PROBLEM REQUIREMENTS ->
Please copy the entries below word for word.

SOURCE RECORDS ->
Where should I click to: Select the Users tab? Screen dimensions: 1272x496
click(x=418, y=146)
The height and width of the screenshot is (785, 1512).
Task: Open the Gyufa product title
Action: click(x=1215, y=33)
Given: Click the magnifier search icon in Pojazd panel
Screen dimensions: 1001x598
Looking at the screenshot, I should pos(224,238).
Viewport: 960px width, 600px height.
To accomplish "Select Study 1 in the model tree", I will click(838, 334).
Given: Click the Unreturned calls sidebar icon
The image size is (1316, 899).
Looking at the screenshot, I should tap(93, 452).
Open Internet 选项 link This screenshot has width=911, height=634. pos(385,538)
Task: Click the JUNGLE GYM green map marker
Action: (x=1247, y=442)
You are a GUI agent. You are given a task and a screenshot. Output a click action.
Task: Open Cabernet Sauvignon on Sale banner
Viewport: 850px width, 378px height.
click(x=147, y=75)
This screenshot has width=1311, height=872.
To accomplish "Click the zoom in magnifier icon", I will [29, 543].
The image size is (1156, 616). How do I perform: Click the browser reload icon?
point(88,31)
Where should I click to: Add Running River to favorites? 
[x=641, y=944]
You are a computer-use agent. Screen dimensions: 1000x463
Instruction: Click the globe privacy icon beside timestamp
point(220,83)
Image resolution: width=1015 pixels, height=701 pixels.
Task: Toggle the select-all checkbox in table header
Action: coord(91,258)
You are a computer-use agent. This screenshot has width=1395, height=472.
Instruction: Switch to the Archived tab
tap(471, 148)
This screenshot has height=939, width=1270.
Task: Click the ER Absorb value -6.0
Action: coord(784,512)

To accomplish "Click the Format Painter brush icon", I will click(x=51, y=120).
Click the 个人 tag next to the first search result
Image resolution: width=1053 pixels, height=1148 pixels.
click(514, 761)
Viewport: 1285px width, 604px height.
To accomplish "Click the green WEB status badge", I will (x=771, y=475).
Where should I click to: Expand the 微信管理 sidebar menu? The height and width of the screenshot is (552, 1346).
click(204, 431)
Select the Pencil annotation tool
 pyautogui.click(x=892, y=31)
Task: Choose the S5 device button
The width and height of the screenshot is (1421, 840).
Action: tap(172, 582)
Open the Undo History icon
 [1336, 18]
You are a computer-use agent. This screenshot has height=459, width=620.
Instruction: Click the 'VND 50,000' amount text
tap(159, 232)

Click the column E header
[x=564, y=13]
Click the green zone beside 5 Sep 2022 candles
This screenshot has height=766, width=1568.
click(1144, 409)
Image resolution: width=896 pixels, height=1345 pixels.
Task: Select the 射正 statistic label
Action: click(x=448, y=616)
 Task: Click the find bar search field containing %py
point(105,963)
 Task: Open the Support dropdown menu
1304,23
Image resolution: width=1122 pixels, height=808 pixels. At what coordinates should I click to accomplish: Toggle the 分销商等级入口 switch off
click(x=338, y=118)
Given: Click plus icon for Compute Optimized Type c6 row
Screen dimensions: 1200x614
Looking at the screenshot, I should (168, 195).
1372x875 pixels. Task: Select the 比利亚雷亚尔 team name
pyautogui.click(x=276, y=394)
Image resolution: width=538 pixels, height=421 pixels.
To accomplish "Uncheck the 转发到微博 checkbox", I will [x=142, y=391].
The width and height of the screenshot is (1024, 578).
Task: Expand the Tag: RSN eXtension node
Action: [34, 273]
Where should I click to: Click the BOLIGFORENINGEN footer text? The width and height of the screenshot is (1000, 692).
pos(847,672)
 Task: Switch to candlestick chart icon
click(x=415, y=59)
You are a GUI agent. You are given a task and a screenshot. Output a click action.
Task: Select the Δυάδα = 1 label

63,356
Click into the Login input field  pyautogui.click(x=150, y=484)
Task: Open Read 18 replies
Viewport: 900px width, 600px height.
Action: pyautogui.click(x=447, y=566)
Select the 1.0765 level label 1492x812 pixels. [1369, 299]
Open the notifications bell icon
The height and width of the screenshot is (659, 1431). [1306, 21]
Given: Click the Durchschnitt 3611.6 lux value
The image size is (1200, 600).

RESPONSE TO THIS TASK ->
Where should I click to: Select the Users tab? Screen dimensions: 1272x496
click(x=418, y=146)
The height and width of the screenshot is (785, 1512).
Task: Open the Gyufa product title
Action: click(x=1215, y=33)
Given: Click the magnifier search icon in Pojazd panel
Screen dimensions: 1001x598
Looking at the screenshot, I should pos(224,238).
Viewport: 960px width, 600px height.
To accomplish "Select Study 1 in the model tree", I will click(838, 334).
Given: Click the Unreturned calls sidebar icon
The image size is (1316, 899).
Looking at the screenshot, I should tap(93, 452).
Open Internet 选项 link This screenshot has width=911, height=634. pos(385,538)
Task: Click the JUNGLE GYM green map marker
Action: (x=1247, y=442)
You are a GUI agent. You are given a task and a screenshot. Output a click action.
Task: Open Cabernet Sauvignon on Sale banner
Viewport: 850px width, 378px height.
click(x=147, y=75)
This screenshot has width=1311, height=872.
To accomplish "Click the zoom in magnifier icon", I will [29, 543].
The image size is (1156, 616). How do I perform: Click the browser reload icon?
point(88,31)
Where should I click to: Add Running River to favorites? 
[x=641, y=944]
You are a computer-use agent. Screen dimensions: 1000x463
Instruction: Click the globe privacy icon beside timestamp
point(220,83)
Image resolution: width=1015 pixels, height=701 pixels.
Task: Toggle the select-all checkbox in table header
Action: coord(91,258)
You are a computer-use agent. This screenshot has width=1395, height=472.
Instruction: Switch to the Archived tab
tap(471, 148)
This screenshot has height=939, width=1270.
Task: Click the ER Absorb value -6.0
Action: coord(784,512)

To accomplish "Click the Format Painter brush icon", I will click(x=51, y=120).
Click the 个人 tag next to the first search result
Image resolution: width=1053 pixels, height=1148 pixels.
click(514, 761)
Viewport: 1285px width, 604px height.
To accomplish "Click the green WEB status badge", I will (x=771, y=475).
Where should I click to: Expand the 微信管理 sidebar menu? The height and width of the screenshot is (552, 1346).
click(204, 431)
Select the Pencil annotation tool
 pyautogui.click(x=892, y=31)
Task: Choose the S5 device button
The width and height of the screenshot is (1421, 840).
Action: tap(172, 582)
Open the Undo History icon
 [1336, 18]
You are a computer-use agent. This screenshot has height=459, width=620.
Instruction: Click the 'VND 50,000' amount text
tap(159, 232)

Click the column E header
[x=564, y=13]
Click the green zone beside 5 Sep 2022 candles
This screenshot has height=766, width=1568.
click(1144, 409)
Image resolution: width=896 pixels, height=1345 pixels.
Task: Select the 射正 statistic label
Action: click(x=448, y=616)
 Task: Click the find bar search field containing %py
point(105,963)
 Task: Open the Support dropdown menu
1304,23
Image resolution: width=1122 pixels, height=808 pixels. At what coordinates should I click to accomplish: Toggle the 分销商等级入口 switch off
click(x=338, y=118)
Given: Click plus icon for Compute Optimized Type c6 row
Screen dimensions: 1200x614
Looking at the screenshot, I should (168, 195).
1372x875 pixels. Task: Select the 比利亚雷亚尔 team name
pyautogui.click(x=276, y=394)
Image resolution: width=538 pixels, height=421 pixels.
To accomplish "Uncheck the 转发到微博 checkbox", I will [x=142, y=391].
The width and height of the screenshot is (1024, 578).
Task: Expand the Tag: RSN eXtension node
Action: [34, 273]
Where should I click to: Click the BOLIGFORENINGEN footer text? The width and height of the screenshot is (1000, 692).
pos(847,672)
 Task: Switch to candlestick chart icon
click(x=415, y=59)
You are a GUI agent. You are given a task and a screenshot. Output a click action.
Task: Select the Δυάδα = 1 label

63,356
Click into the Login input field  pyautogui.click(x=150, y=484)
Task: Open Read 18 replies
Viewport: 900px width, 600px height.
Action: pyautogui.click(x=447, y=566)
Select the 1.0765 level label 1492x812 pixels. [1369, 299]
Open the notifications bell icon
The height and width of the screenshot is (659, 1431). [1306, 21]
Given: Click the Durchschnitt 3611.6 lux value
The image size is (1200, 600).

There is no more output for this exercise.